Esta estimación parte de los datos obtenidos en una muestra de 440 hectáreas, correspondientes a 15 fincas de la cooperativa Sor Ángela de la Cruz S.C.A. (Estepa), que han mostrado la capacidad de generar hasta 5.974 créditos de carbono. Extrapolando esta ratio al conjunto del territorio amparado por la DOP Estepa, que son 50.000 hectáreas de olivar, arroja la cifra de 20.000.000 de euros, lo que pone de manifiesto el enorme potencial de este cultivo tradicional no solo como aliado climático, sino también como fuente real de rentabilidad para los agricultores.

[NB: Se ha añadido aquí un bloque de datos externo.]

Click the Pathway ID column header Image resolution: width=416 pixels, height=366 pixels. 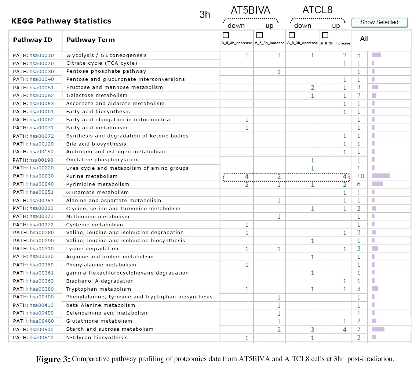pos(33,40)
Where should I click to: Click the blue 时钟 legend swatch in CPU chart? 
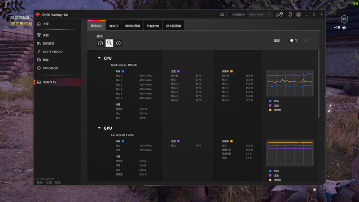270,101
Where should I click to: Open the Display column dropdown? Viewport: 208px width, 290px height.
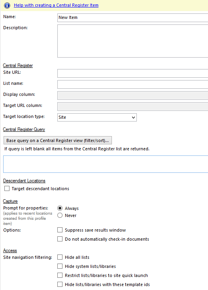tap(132, 95)
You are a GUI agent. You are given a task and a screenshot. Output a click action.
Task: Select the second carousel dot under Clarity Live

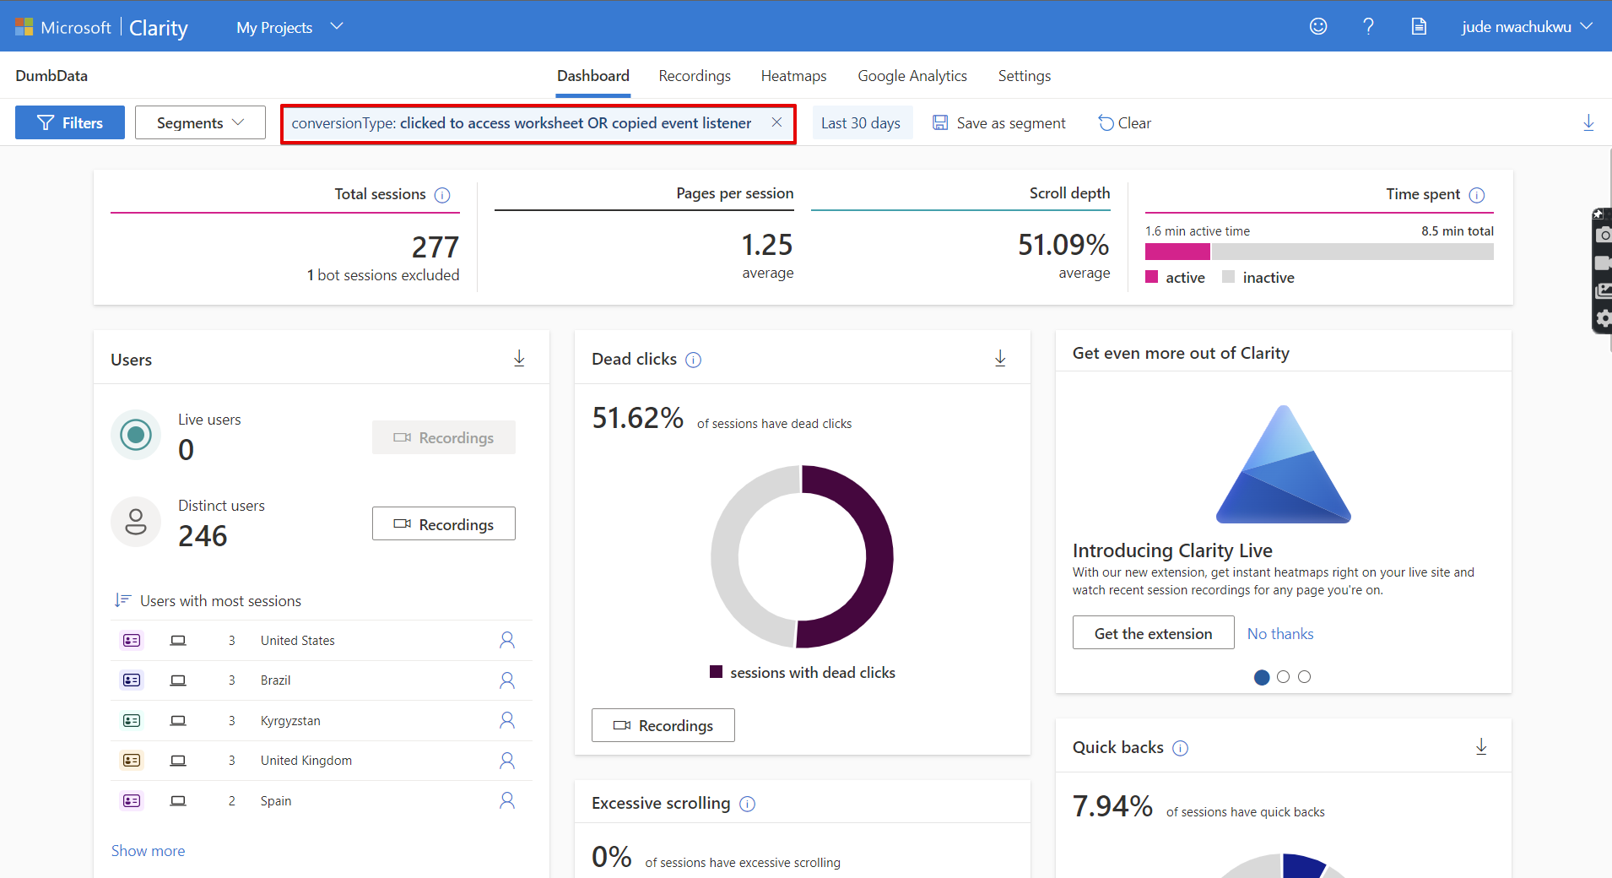point(1283,676)
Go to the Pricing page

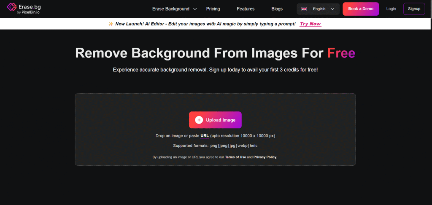point(213,9)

Desde el proyecto C-OLIVAR sostienen que el potencial de secuestro de carbono del olivar podría incrementarse notablemente si se adoptan de forma generalizada prácticas agrícolas sostenibles vinculadas a la “carbonocultura”, entre ellas la aplicación de compost de alperujo, el manejo activo de la cubierta vegetal o el uso regular de estiércol.
Según los cálculos del equipo técnico, bajo este modelo de manejo regenerativo, cada finca en concreto podría llegar a secuestrar entre 7,5 y 20,6 toneladas de CO₂ por hectárea a lo largo de cinco años, lo que representa un salto significativo respecto a las condiciones de manejo convencionales observadas hasta ahora.

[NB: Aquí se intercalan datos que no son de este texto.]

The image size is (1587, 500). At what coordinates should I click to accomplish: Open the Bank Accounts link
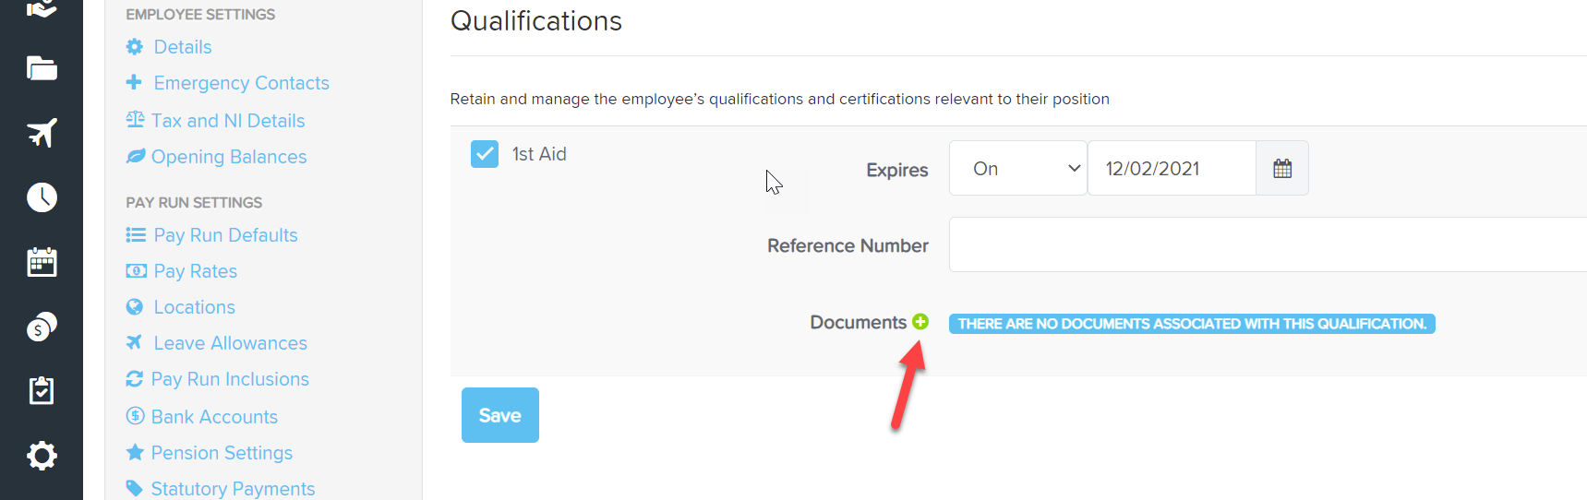point(214,417)
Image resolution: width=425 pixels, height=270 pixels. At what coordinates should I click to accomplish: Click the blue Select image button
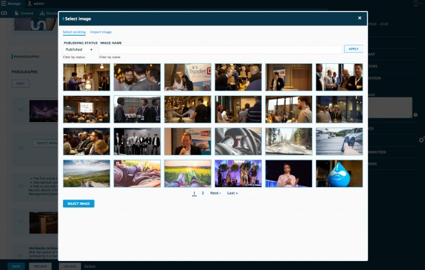pyautogui.click(x=79, y=204)
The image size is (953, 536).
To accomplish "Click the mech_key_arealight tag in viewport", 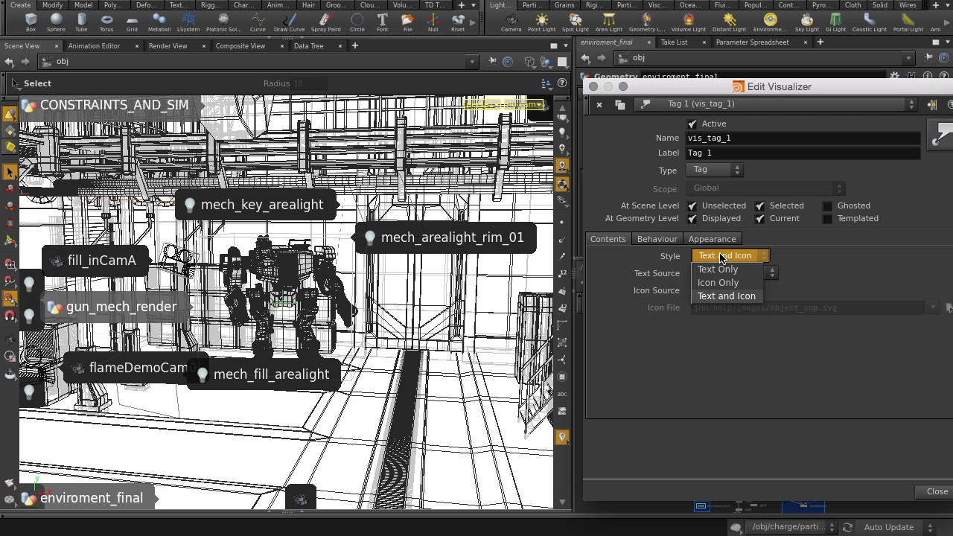I will pos(261,205).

Este cálculo se traduce, como se ha explicado, en la posible generación de hasta 5.974 créditos de carbono durante cinco años en el conjunto de fincas analizadas, lo que en el mercado voluntario podría representar un ingreso aproximado de 180.000 euros, sólo para esas 440 hectáreas. Este ingreso adicional reforzaría la sostenibilidad económica del cultivo del olivar, al tiempo que se contribuye a la lucha contra el cambio climático.
Una apuesta por la sostenibilidad con impacto doble: ambiental y económico
El proyecto C-OLIVAR no solo confirma el papel clave del olivar como sumidero de carbono, sino que abre la puerta a un modelo agrícola que recompensa económicamente a los productores por su contribución a la mitigación del cambio climático. La carbonocultura se presenta así como una herramienta estratégica para el futuro del olivar andaluz, integrando sostenibilidad, innovación y rentabilidad.
“Estamos ante una oportunidad con un enorme potencial económico para el olivar de la D.O.P. Estepa, que podría traducirse en más de 20 millones de euros de ingresos en cinco años si se apuesta por un modelo basado en la “carbonocultura”, ha señalado Moisés Caballero, secretario general de la Denominación de Origen Estepa. “Este estudio demuestra que el olivar no solo cumple un papel clave en la lucha contra el cambio climático, sino que también puede ofrecer una vía real de rentabilidad para nuestros agricultores, premiando las buenas prácticas y reforzando la sostenibilidad del modelo olivarero andaluz”.